Nesses 3 dias desde que cheguei consegui dar conta de boa parte de minha enorme lista de afazeres. Agora falta a reunião no Ministério do Turismo e ajudar o Milton Marques e o Gilson Francisco, meus companheiros de expedição, a comprar o que falta para eles. O Milton, grande amigo e assim como eu guia de montanha, chega amanhã de manhã. Este será seu primeiro 8.000 e deve estar nas nuvens neste momento após meses de treinos e preparo. O Gilson chega depois de amanha. Ele, desde o começo do ano, esta sendo treinado por mim, pela Lisete e pelo Milton para em 2014 escalar o Everest.

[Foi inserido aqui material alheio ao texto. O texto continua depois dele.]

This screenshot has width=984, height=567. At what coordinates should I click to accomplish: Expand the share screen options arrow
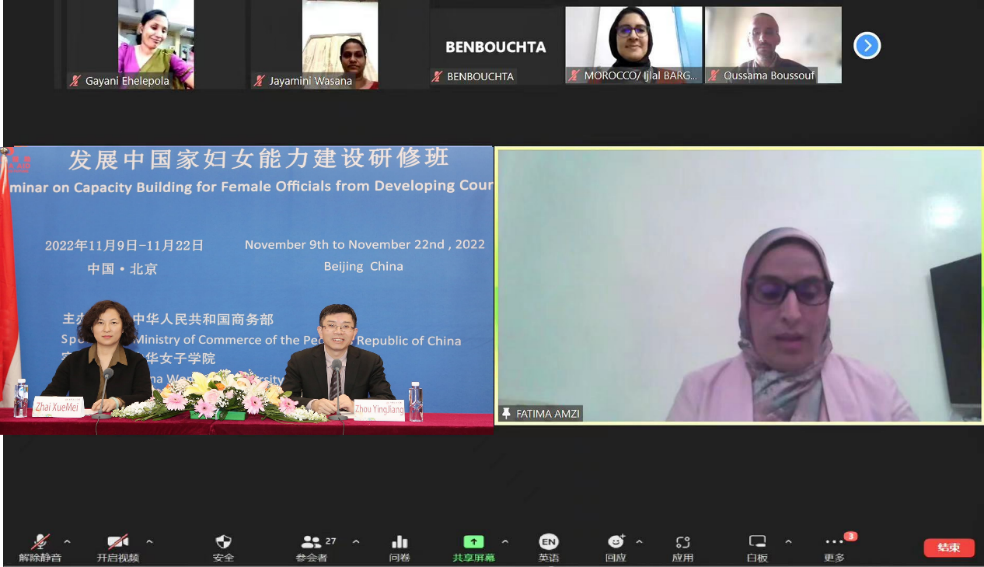click(505, 542)
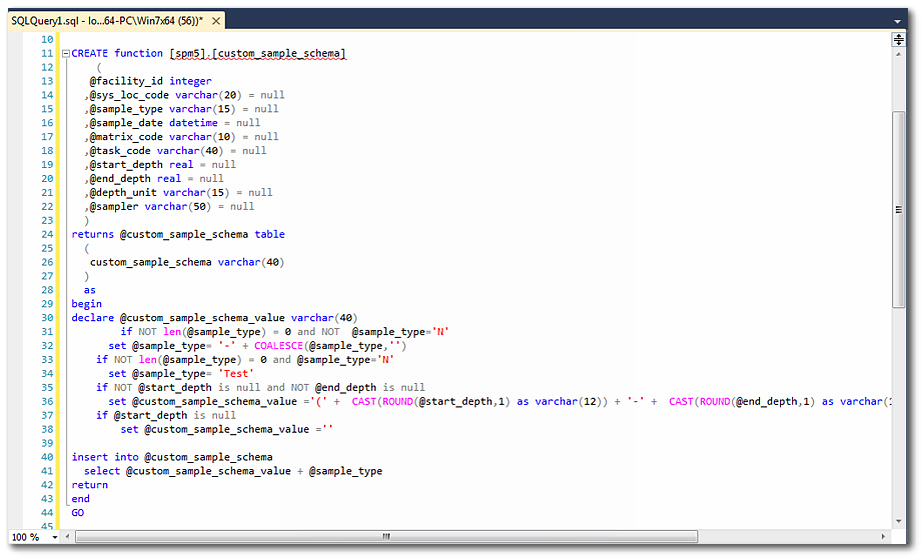Screen dimensions: 924x560
Task: Click the word begin on line 29
Action: 86,304
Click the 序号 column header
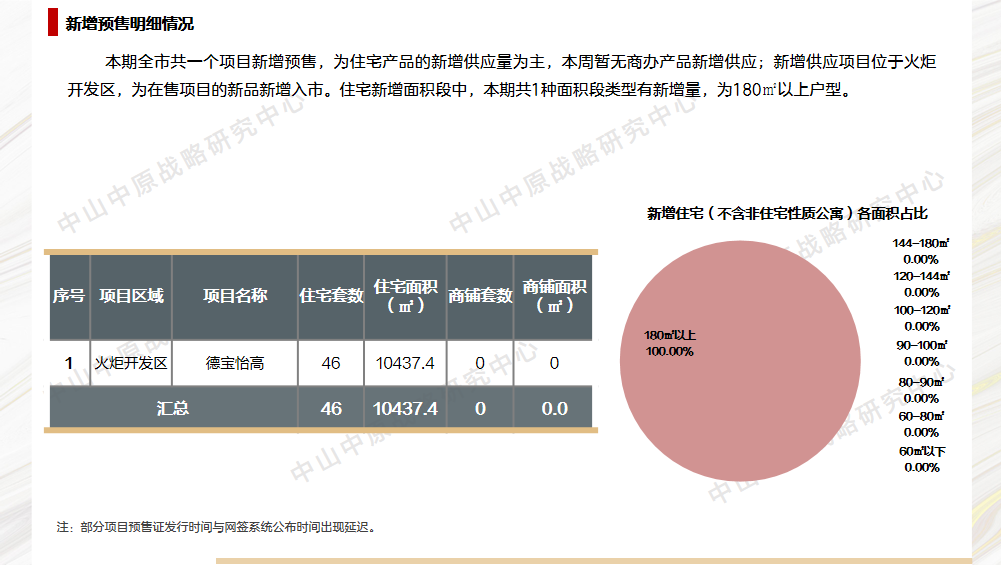Image resolution: width=1004 pixels, height=565 pixels. (x=69, y=296)
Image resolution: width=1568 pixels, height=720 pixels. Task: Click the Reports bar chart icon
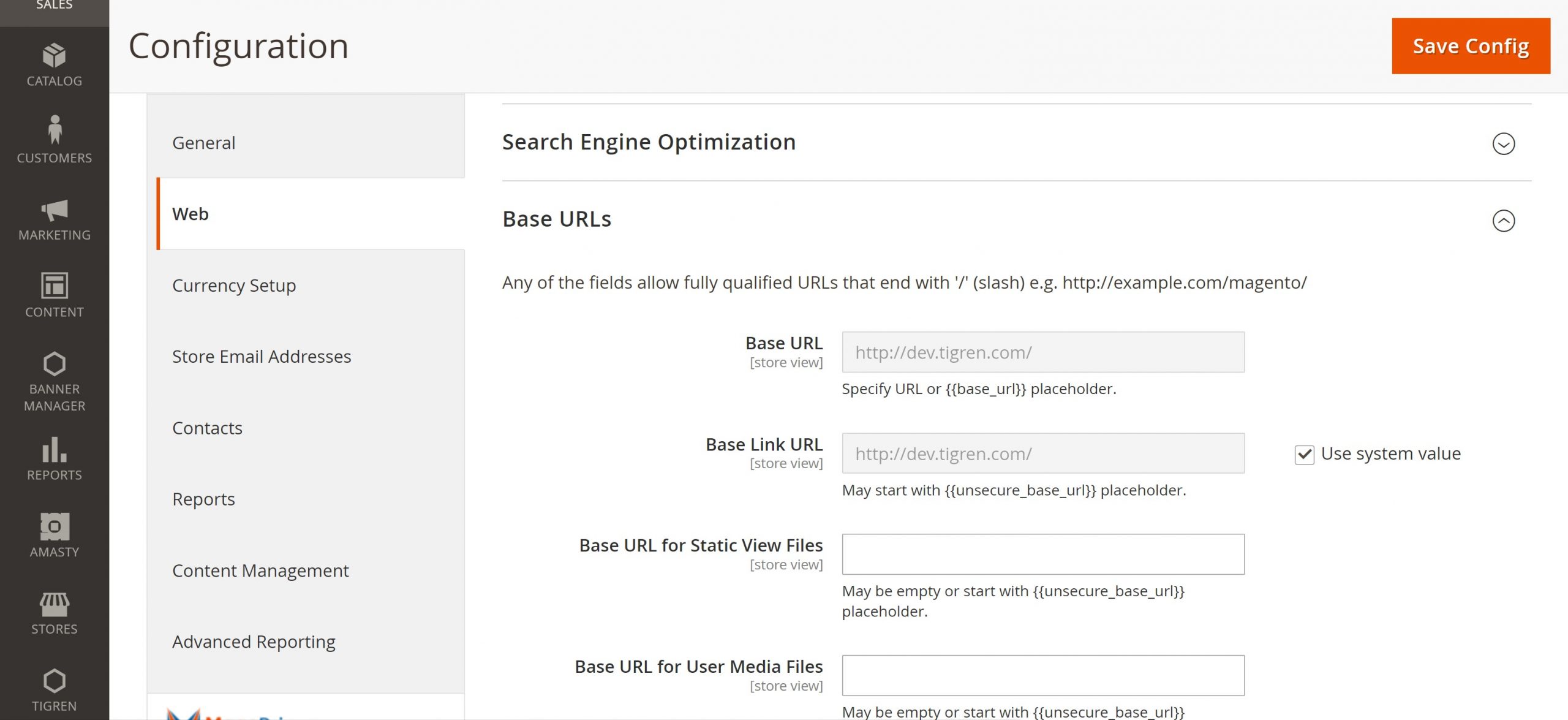tap(54, 450)
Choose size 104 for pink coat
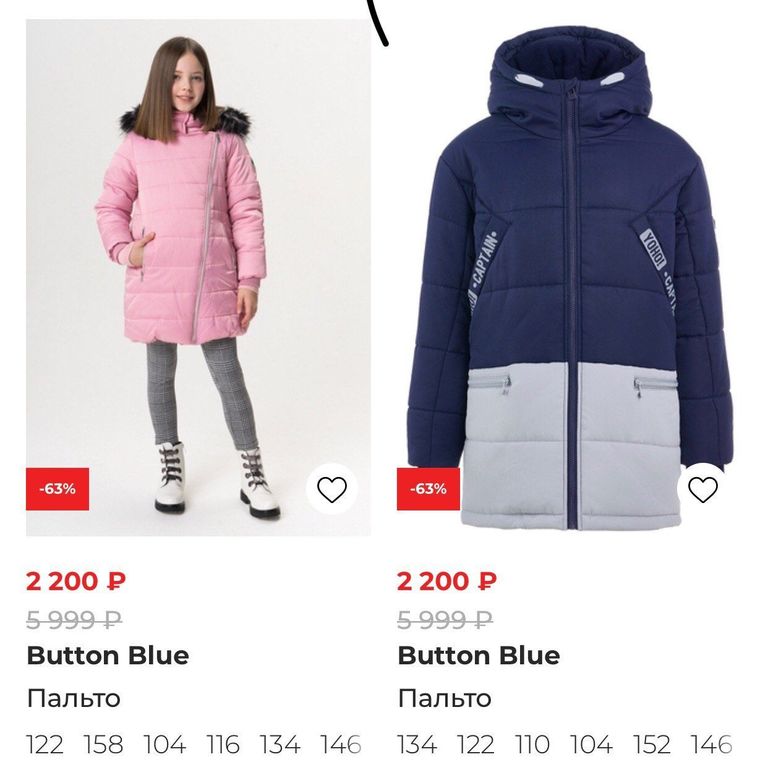This screenshot has width=768, height=770. coord(165,744)

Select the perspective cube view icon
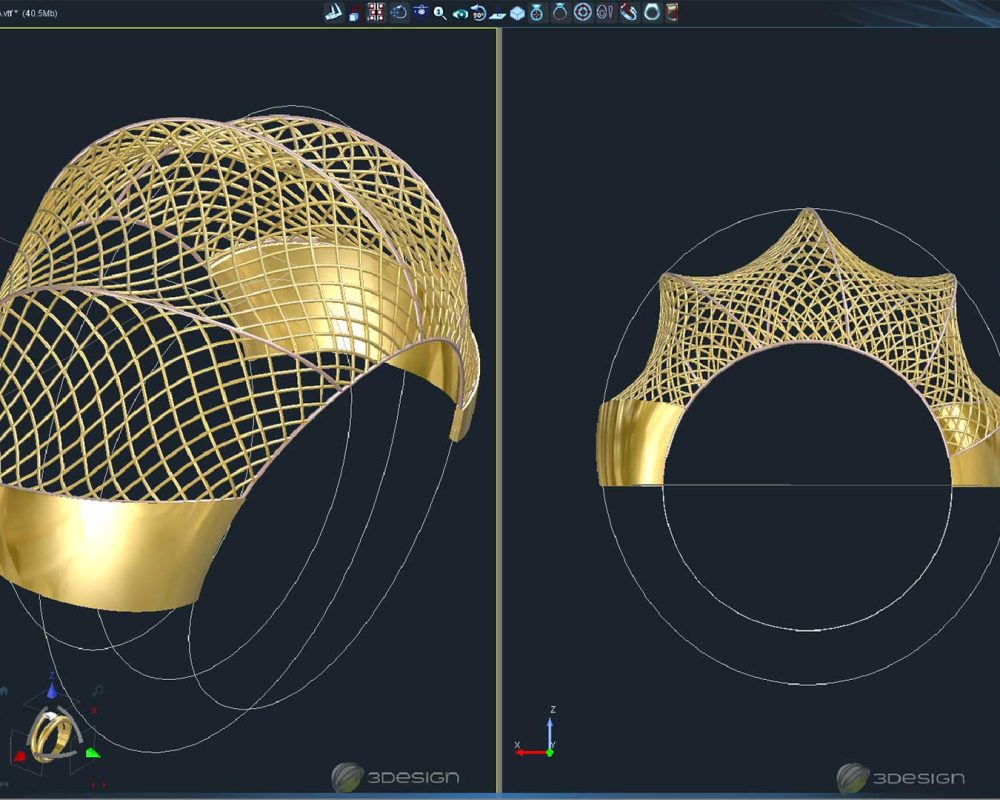pyautogui.click(x=515, y=13)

Em dezembro do ano passado recebi um email dele me perguntando se eu aceitava treina-lo para o Everest. Ele tinha tirado dois anos sabáticos e se propunha a fazer o que eu achasse adequado par poder realizar seu sonho. Desenhei um programa de 20 módulos incluindo desde um curso básico de trekking, um de rocha e um de escalada em neve e gelo até a escalada dos Sete Cumes, as montanhas mais altas de cada continente. Hoje, depois de 8 módulos e tendo escalado o Kilimanjaro e o Elbrus com sucesso já progrediu imensamente e esta pronto para nos acompanhar até 7000 metros, ou seja, o campo 3 do Manaslu.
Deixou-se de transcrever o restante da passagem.